-- Problem description --
Show the lines below where "will" occurs.

Data entries
= = = = =

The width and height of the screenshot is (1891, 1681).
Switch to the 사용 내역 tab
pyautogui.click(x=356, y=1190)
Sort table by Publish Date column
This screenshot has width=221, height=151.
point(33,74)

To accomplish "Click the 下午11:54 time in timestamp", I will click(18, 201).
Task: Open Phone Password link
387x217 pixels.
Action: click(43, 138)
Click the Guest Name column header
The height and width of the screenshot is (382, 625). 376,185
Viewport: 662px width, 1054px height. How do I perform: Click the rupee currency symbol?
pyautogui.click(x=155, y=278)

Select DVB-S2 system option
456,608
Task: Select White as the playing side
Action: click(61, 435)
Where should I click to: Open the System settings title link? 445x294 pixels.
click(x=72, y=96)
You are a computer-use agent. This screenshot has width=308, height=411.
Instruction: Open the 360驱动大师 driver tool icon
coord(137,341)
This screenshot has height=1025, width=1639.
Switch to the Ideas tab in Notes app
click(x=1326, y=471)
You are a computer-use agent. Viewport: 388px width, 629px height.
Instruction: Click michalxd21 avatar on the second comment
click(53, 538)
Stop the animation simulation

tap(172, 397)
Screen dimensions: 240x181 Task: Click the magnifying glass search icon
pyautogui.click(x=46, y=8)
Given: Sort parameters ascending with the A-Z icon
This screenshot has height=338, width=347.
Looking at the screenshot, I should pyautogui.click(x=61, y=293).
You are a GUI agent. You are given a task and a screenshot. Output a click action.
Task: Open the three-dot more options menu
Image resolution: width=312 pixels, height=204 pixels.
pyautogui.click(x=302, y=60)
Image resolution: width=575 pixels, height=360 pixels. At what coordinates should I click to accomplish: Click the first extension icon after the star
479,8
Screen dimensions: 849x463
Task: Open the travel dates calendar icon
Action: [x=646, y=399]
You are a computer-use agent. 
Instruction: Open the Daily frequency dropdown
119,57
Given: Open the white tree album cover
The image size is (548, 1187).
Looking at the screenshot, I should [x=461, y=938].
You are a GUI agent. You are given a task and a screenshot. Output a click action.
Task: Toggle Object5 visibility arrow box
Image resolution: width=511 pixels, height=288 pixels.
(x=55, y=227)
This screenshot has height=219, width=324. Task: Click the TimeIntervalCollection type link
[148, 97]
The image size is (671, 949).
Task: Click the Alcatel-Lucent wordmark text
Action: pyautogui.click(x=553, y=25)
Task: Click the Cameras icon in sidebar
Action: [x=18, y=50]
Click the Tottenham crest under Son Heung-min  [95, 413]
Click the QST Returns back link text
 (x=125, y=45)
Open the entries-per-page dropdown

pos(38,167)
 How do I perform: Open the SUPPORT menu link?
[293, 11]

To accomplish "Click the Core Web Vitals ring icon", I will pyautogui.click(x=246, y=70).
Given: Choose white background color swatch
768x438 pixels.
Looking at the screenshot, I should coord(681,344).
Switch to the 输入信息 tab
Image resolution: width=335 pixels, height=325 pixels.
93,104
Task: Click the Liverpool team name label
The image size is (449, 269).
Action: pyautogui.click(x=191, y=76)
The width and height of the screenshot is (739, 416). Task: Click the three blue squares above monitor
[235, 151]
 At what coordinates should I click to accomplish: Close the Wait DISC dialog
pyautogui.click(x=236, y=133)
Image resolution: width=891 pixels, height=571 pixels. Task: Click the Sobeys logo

= = = = =

-- Solution for this problem --
To accomplish "Click the 下午11:54 time in timestamp", I will click(18, 201).
To accomplish "Click the Core Web Vitals ring icon", I will pyautogui.click(x=246, y=70).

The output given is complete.